The man page for nice says "nice() adds inc to the nice value for the calling process. So, can we use it to change the nice value for a thread created by pthread_create?
EDIT:
It seems that we can set the nice value per thread.
I wrote an application, setting different nice values for different threads, and observed that the "nicer" thread has been scheduled with lower priority. Checking the output, I found that the string "high priority ................" gets outputted more frequently.
void * thread_function1(void *arg)
{
const pid_t tid = syscall(SYS_gettid);
int ret = setpriority(PRIO_PROCESS, tid, -10);
printf("tid of high priority thread %d , %d\n", tid ,getpriority(PRIO_PROCESS, tid));
while(1)
{
printf("high priority ................\n");
}
}
void * thread_function(void *arg)
{
const pid_t tid = syscall(SYS_gettid);
int ret = setpriority(PRIO_PROCESS, tid, 10);
printf("tid of low priority thread %d , %d \n", tid ,getpriority(PRIO_PROCESS, tid));
while(1)
{
printf("lower priority\n");
}
}
int main()
{
pthread_t id1;
pthread_t id2;
pid_t pid = getpid();
pid_t tid = syscall(SYS_gettid);
printf("main thread : pid = %d , tid = %d \n" , pid, tid);
pthread_create(&id1, NULL, thread_function1, NULL);
pthread_create(&id2, NULL,thread_function, NULL);
pthread_join(id1, NULL);
pthread_join(id2, NULL);
}

The pthreads man page says:
POSIX.1 also requires that threads share a range of other attributes
(i.e., these attributes are process-wide rather than per-thread):
[...]
nice value (setpriority(2))
So, theoretically, the "niceness" value is global to the process and shared by all threads, and you should not be able to set a specific niceness for one or more individual threads.
However, the very same man page also says:
LinuxThreads
The notable features of this implementation are the following:
[...]
Threads do not share a common nice value.
NPTL
[...]
NPTL still has a few non-conformances with POSIX.1:
Threads do not share a common nice value.
So it turns out that both threading implementations on Linux (LinuxThreads and NPTL) actually violate POSIX.1, and you can set a specific niceness for one or more individual threads by passing a tid to setpriority() on these systems.

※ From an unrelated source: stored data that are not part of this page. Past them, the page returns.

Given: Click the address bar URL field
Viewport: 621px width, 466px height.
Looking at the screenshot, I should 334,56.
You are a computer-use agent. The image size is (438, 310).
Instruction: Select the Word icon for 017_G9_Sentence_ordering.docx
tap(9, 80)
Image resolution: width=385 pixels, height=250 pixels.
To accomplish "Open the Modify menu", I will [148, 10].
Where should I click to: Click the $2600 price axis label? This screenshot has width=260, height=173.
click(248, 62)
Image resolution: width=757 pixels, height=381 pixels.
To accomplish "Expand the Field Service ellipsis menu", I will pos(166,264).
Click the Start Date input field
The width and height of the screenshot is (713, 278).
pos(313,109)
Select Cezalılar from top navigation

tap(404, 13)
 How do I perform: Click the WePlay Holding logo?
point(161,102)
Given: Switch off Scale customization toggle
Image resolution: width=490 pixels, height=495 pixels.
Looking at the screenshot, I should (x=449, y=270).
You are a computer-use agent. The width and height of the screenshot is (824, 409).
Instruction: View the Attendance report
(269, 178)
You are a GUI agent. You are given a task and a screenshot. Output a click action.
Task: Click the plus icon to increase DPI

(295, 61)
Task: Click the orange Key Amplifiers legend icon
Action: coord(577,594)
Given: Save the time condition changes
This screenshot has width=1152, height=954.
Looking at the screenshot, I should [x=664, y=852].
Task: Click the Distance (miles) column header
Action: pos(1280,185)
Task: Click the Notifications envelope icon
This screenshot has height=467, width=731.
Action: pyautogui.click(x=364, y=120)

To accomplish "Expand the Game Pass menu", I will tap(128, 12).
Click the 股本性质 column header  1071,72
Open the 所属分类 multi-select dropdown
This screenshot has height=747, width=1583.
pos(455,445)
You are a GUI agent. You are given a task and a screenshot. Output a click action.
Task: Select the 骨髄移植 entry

According to the man page for setpriority, a lower nice value (nice values are in the range of -20 to 20) means higher priority in scheduling. It looks like your program works as expected (nice = -10 gives this thread higher priority).

I wanted to test how changing these values really affects the thread's priority, so I modified your snippet to this benchmark:
Running on default SCHED_OTHER scheduling policy
Created 12 low priority threads to make sure they compete on resources - on Red hat 7 with 8 cores. (cat /proc/cpuinfo)
Modified the thread_function() to do some "number crunching work"
When setting to edge priorities you can definitely see with top -H that the high priority thread runs more often, but no starvation occurs to other threads. relevant fields are NI and TIME+
From top man page:
NI -- Nice Value
The nice value of the task. A negative nice value means
higher priority, whereas a positive nice value means lower
priority. Zero in this field simply means priority will not
be adjusted in determining a task's dispatch-ability.
TIME -- CPU Time
Total CPU time the task has used since it started.
#include<cstdio>
#include<pthread.h>
#include<unistd.h>
#include<sys/syscall.h>
#include<sys/resource.h>
#include <stdio.h>
#include <stdlib.h>
#define NUM_THREADS 12
struct ThreadParams{
const char* priority;
const int niceLevel;
};
void * thread_function(void *arg)
{
const pid_t tid = syscall(SYS_gettid);
struct ThreadParams* params = (ThreadParams*)arg;
int ret = setpriority(PRIO_PROCESS, tid, params->niceLevel);
printf("tid of %s priority thread %d , %d\n", params->priority, tid ,getpriority(PRIO_PROCESS, tid));
long long int count = 0;
while(1)
{
count++;
if(count == 10000000000) //10^10 iterations
{
printf("%s priority ................\n", params->priority);
count = 0;
}
}
}
int main()
{
pthread_t tIdHigh;
pthread_t tIdsLow[NUM_THREADS];
pid_t pid = getpid();
pid_t tid = syscall(SYS_gettid);
printf("main thread : pid = %d , tid = %d \n" , pid, tid);
struct ThreadParams highParams = {"High", -20};
struct ThreadParams lowParams = {"Low", 19};
for(int i=0; i < NUM_THREADS ; i++)
{
pthread_create(&(tIdsLow[i]), NULL,thread_function, &lowParams);
}
pthread_create(&tIdHigh, NULL, thread_function, &highParams);
for(int i=0; i < NUM_THREADS ; i++)
{
pthread_join(tIdsLow[i], NULL);
}
pthread_join(tIdHigh, NULL);
return 0;
}
Compiled with g++ <FILE_NAME>.cpp -lpthread.
Run top -H -p $(pidof <PROCESS_NAME>) to enable Threads-mode and get information for specific process

Related

Why EAGAIN in pthread_key_create happens?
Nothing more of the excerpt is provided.